___ ТЕКСТ СТРАНИЦЫ
Получается, что принятый на службу И. В. Джугашвили на протяжении первых двух недель на работу не выходил. Это дает основание предполагать, что его пребывание под арестом относится ко времени до 13 января 1900 г.
Заслуживает внимания и другой факт — появление в Тифлисе его матери. Точная дата ее приезда неизвестна, но ориентировочно определить ее можно. «В конце января 1900 г., — вспоминал В. Кецховели, — приехал к нам В. Бердзеношвили», а «через некоторое время» «мать т. Сосо Екатерина Георгиевна». Когда Е. Г. Джугашвили уже жила у сына в обсерватории, сюда «в один апрельский день» явилась какая-то подозрительная личность, разыскивающая Ладо Кецховели. «Прошел еще месяц», и Вано Кецховели вызвали в местное жандармское управление, после чего он предпочел оставить работу в обсерватории{9}.
Если подходить к названным воспоминаниям формально, получается, что В. Кецховели ушел из обсерватории в мае 1900 г. Между тем имеются сведения, что расчет он получил 20 марта{10}. Следовательно, появление в обсерватории подозрительной личности, искавшей Ладо, относилось ко времени до 20 февраля. Именно в этот день в штат обсерватории был зачислен В. Бердзеношвили. После ухода из семинарии он некоторое время жил в городе Грозном, «в начале января 1900 г.» вернулся в Тифлис и сразу же, еще до поступления в обсерваторию, поселился здесь у своих товарищей{11}.
Исходя из этого, можно утверждать, что Е. Г. Джугашвили приехала в Тифлис не ранее декабря 1899 — не позднее февраля 1900 г. А следовательно, ее приезд вполне мог быть связан с арестом сына.
Что же послужило причиной ареста?
«Когда Сосо работал в обсерватории <…>, — вспоминал Г. И. Елисабедашвили, — к нему пришли неожиданно и забрали <…> в полицейский участок. Сосо не знал в чем дело, но скоро понял, что это дело касается „недоимок“, которые отец его должен был платить Дидилиловскому сельскому правлению. Он принял вид, что готов отвечать за „свой долг“. Его держали у себя, чтобы заставить заплатить, но не было у него денег, и думал как-нибудь заплатить <…>. Товарищи выручили его, уплатив требуемое»{12}.
В этом свидетельстве много неясного.
С одной стороны, позднее, в 1901 г., при обыске у И. В. Джугашвили действительно обнаружили «квитанцию о сдаче податей»{13}. С другой стороны, его отец не жил в Диди Лило более тридцати лет, землей в Дидилиловском сельском обществе не пользовался и по этой причине к поземельным, в том числе выкупным, платежам отношения не имел, а подушная подать давно была отменена. Но даже если допустить факт существования задолженности Бесо Джугашвили, возникает вопрос: почему за решеткой оказался не он сам, а его сын?
Удивительно и другое. Если бы причина ареста заключалась в необходимости взыскания отцовских недоимок, И. В. Джугашвили сначала должен был получить требование на этот счет, и только в случае уклонения от его исполнения к нему могли применить меры воздействия. Причем такая мера, как арест, предполагала злостное уклонение от платежей. Но между 6 декабря 1899 г., когда И. В. Джугашвили стал правоспособным{14}, и его арестом прошло всего лишь около месяца.
______
___ ИСХОДНЫЕ ДАННЫЕ
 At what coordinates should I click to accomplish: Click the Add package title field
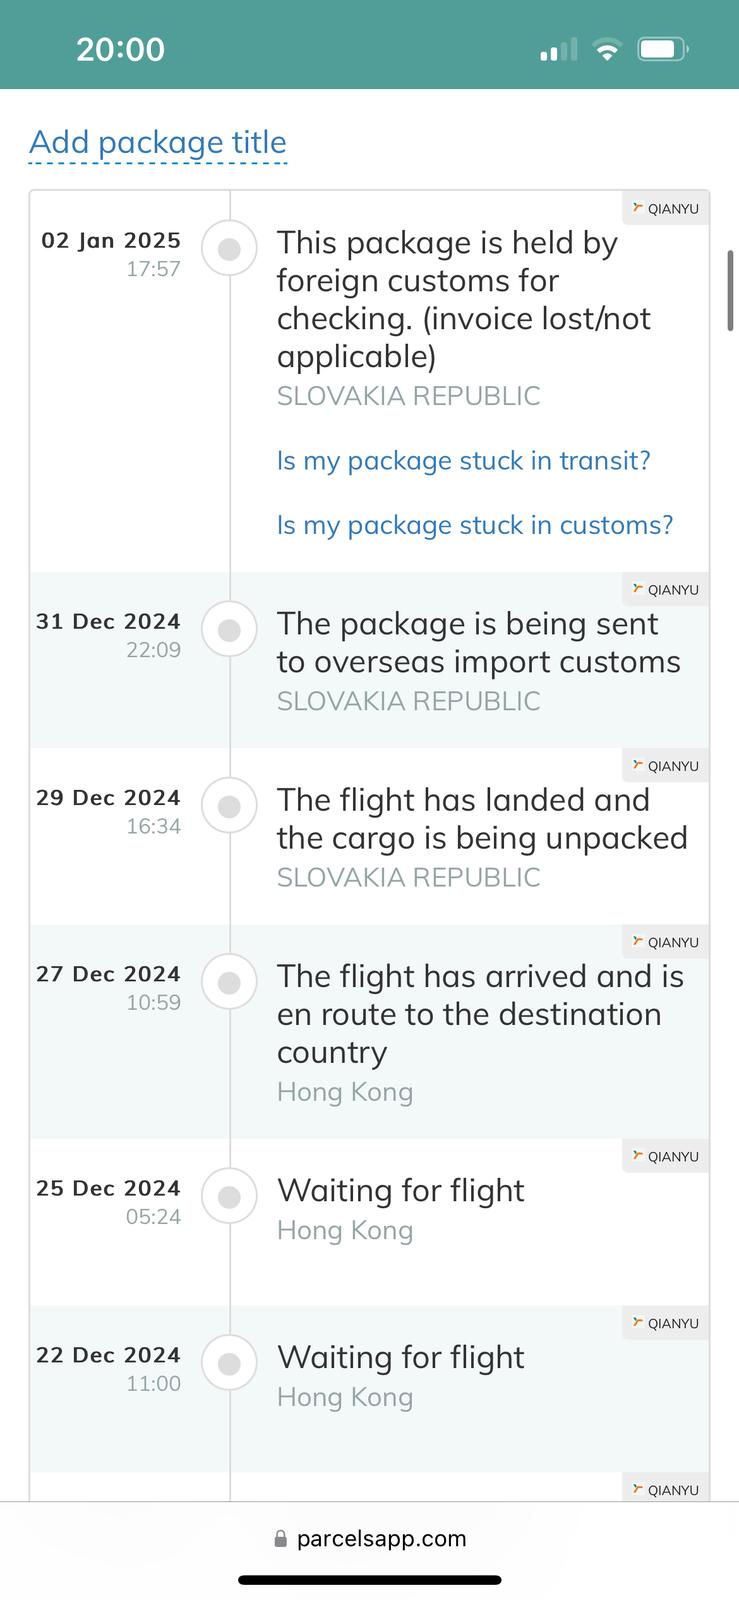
______
___ ИСХОДНЫЕ ДАННЫЕ
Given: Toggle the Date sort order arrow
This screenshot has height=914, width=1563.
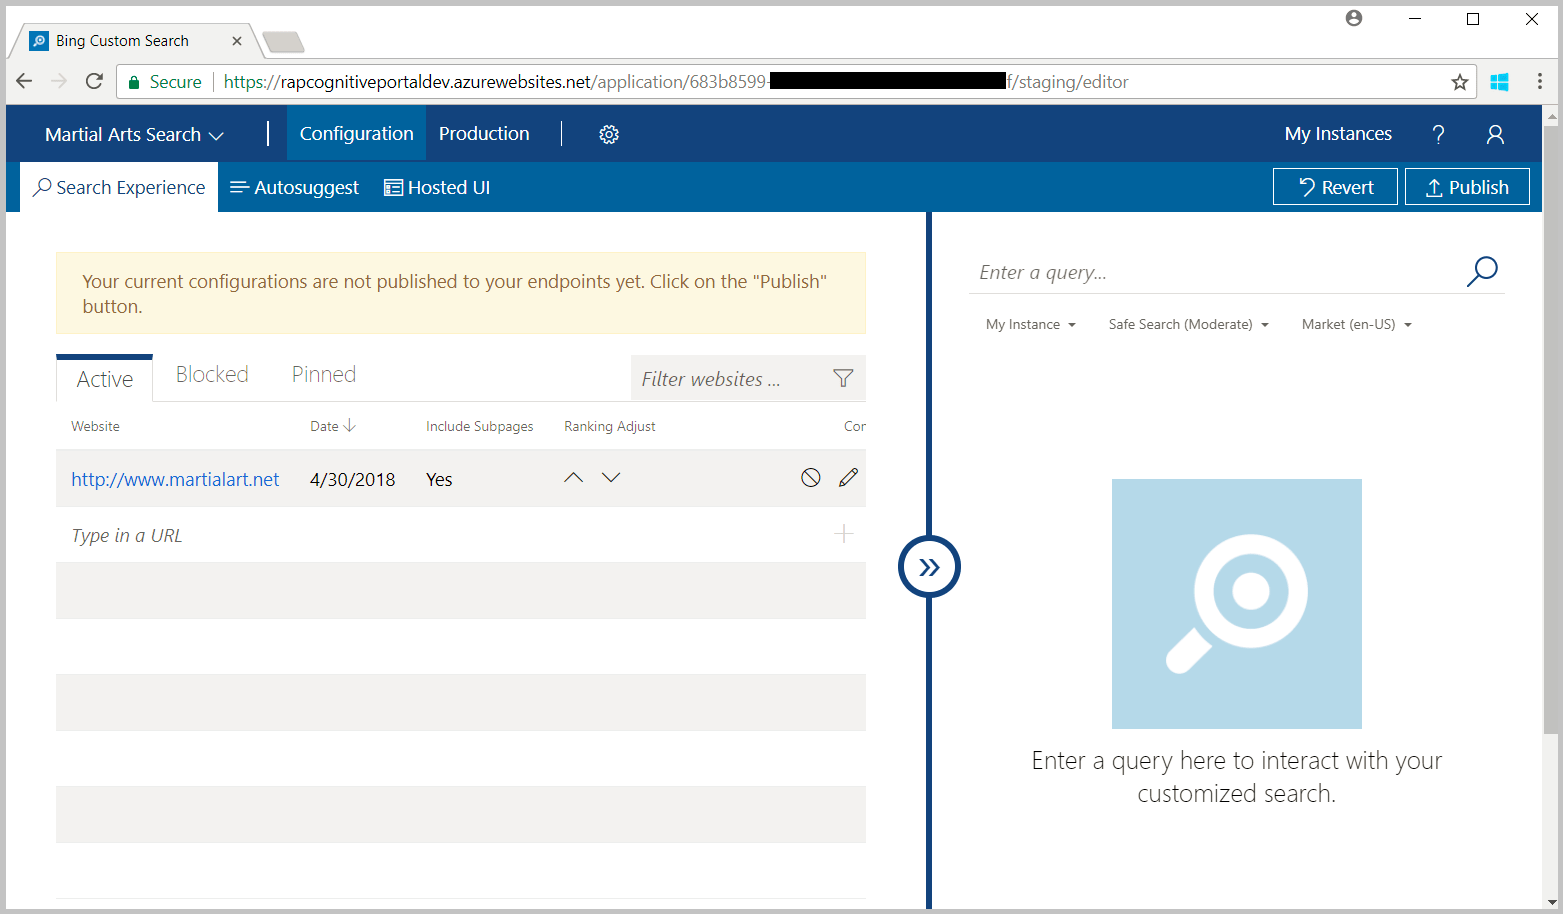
______
Ответьте по тексту страницы на три вопроса:
1. Какого числа, согласно имеющимся сведениям, В. Кецховели получил расчет?
2. В каком городе некоторое время жил В. Бердзеношвили после ухода из семинарии?
3. Что обнаружили у И. В. Джугашвили при обыске в 1901 г.?

§ **ОТВЕТ НА ЗАДАНИЕ**
1. В. Кецховели получил расчет 20 марта.
2. После ухода из семинарии В. Бердзеношвили некоторое время жил в городе Грозном.
3. При обыске в 1901 г. у И. В. Джугашвили обнаружили «квитанцию о сдаче податей».